L’ultimo episodio di Striscia la Notizia ha sottolineato il gap culturale tra la tv e il mondo
14 Aprile 2021
Ieri Striscia La Notizia è finita nel mirino di Diet Prada dopo che Gerry Scotti e Michelle Hunziker hanno deciso di fare l’imitazione di una versione molto stereotipata di un cinese in Italia, con tanto di finti accenti e occhi a mandorla. Un episodio che è stato solo l’ultimo di una lunga serie di gaffe avvenute in diretta televisiva in Italia, fra cui anche l’episodio increscioso di Valeria Fabrizi in A Ruota Libera e un video d’archivio abbastanza offensivo pubblicato sempre da Striscia La Notizia qualche tempo fa che includeva l’uso di blackface e una serie di epiteti razziali. Il vero problema però riguarda l’assoluta nonchalanche con cui questi episodi accadono e vengono in seguito trattati dalla personaggi pubblici. Possibile che nessuno da Striscia La Notizia abbia pensato che non era il caso di farlo?
A peggiorare la situazione ci ha pensato Michelle Hunziker che oggi ha pubblicato due brevi Instagram stories di scuse senza però mostrare atteggiamenti propositivi nei confronti del problema, ma semplicemente sperando in un generico forgive-and-forget che il pubblico italiano è ben felice di impartire un po’ a chiunque. Le reazioni e il fatto che programmi mainstream continuano a inciampare in episodi di razzismo non tollerabili in altri paesi mostra la polarizzazione culturale tra le nuove generazioni che chiedono un’attenzione quanto meno decente al problema e una maggioranza di pubblico per cui il multiculturalismo della società semplicemente non esiste.

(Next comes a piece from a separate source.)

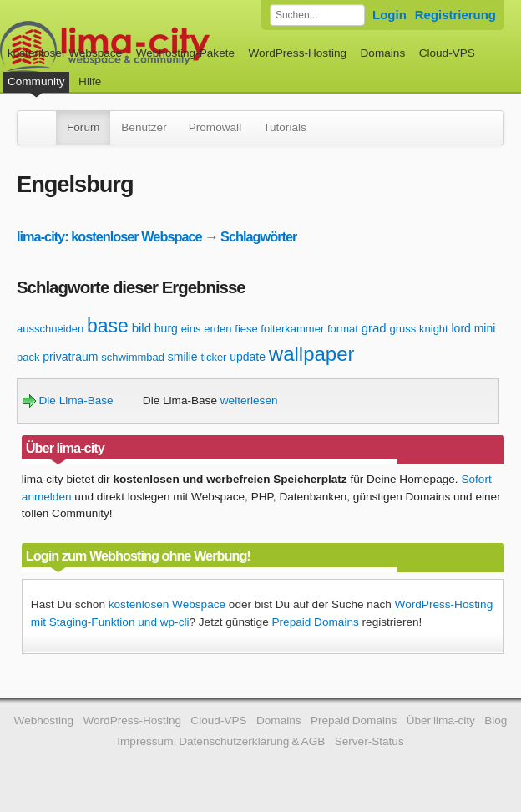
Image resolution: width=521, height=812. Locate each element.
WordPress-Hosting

La televisione italiana è fatta per i boomer – una generazione che è venuta a patti con il crescente multiculturalismo della società italiana anni ’80 e ’90 a suon di battute e scherzi di cattivo gusto, plasmata in particolare dalla liberalizzazioni delle reti e dal berlusconismo. A distanza di 30 anni la società è cambiata, a dispetto della rappresentazione che ne fanno i media, il multiculturalismo è una realtà assodata. Per questo negli ultimi anni la televisione pubblica è diventata il principale campo di scontro culturale fra una generazione che pensa ancora nei termini dell’umorismo anni ’80 e una generazione più giovane, già abituata all’integrazione culturale, per cui uno stereotipo razziale qualsiasi (un irrealistico accento africano o asiatico, ad esempio) non sono divertenti né innocui.

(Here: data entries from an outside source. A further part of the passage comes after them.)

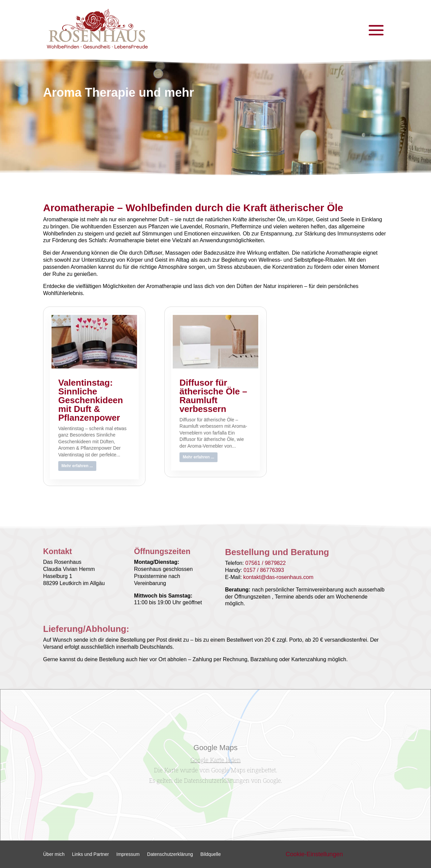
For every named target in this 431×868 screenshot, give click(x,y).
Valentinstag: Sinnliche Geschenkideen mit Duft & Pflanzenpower (91, 400)
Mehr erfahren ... (77, 466)
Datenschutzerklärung (170, 854)
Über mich (54, 854)
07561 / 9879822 (266, 563)
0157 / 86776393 (264, 570)
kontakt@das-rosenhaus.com (278, 577)
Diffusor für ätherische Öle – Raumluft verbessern (213, 396)
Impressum (128, 854)
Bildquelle (210, 854)
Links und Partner (91, 854)
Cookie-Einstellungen (314, 854)
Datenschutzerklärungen (217, 780)
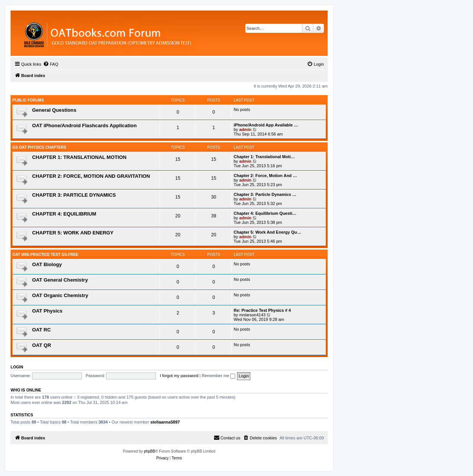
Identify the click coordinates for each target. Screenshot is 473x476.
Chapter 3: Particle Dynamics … (265, 194)
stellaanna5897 (165, 422)
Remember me (218, 376)
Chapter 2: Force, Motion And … (265, 176)
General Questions (54, 110)
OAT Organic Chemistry (60, 295)
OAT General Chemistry (60, 280)
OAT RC (42, 330)
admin (245, 129)
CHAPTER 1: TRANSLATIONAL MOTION (79, 157)
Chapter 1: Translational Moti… (264, 157)
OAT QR (42, 345)
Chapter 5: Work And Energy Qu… (267, 232)
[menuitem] (51, 64)
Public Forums (28, 100)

Gli episodi come quello di Striscia sono frutto di uno humor ancora legato a degli stereotipi razziali che la comicità italiana si porta dietro praticamente da sempre e che ha visto il suo exploit negli anni ’80 specialmente nelle commedie demenziali di Lino Banfi (Sabato, Domenica e Venerdì sarebbe un ottimo esempio) e in vari cinepanettoni tra cui Vacanze di Natale ’83 e Merry Christmas. Questo humor è molto diffuso anche in televisione, da Marco Marzocca che imitava un filippino a Zelig fino ad a quella bomba inesplosa di controversie che è Ciao Darwin. Il problema di questo lato della comedy italiana non è tanto un razzismo aperto e attivamente malevolo, ma l’attaccamento a uno humor antiquato che, visto oggi, è anche un po’ imbarazzante.
Se la società italiana è così nonchalant e francamente strafottente sulla issue del razzismo è anche perché i suoi comici hanno validato certi stereotipi impunemente per decenni. In breve, è arrivato il momento di crescere anche per la comicità italiana. In una maniera che non implica la riscrittura o la cancellazione del passato, che andrebbe comunque riletto criticamente, ma che almeno faccia rendere conto ai produttori, agli autori, ai comici stessi e infine al pubblico a casa che certi stereotipi non solo sono offensivi e inadeguati per una comicità sana, ma non hanno nemmeno mai fatto così ridere.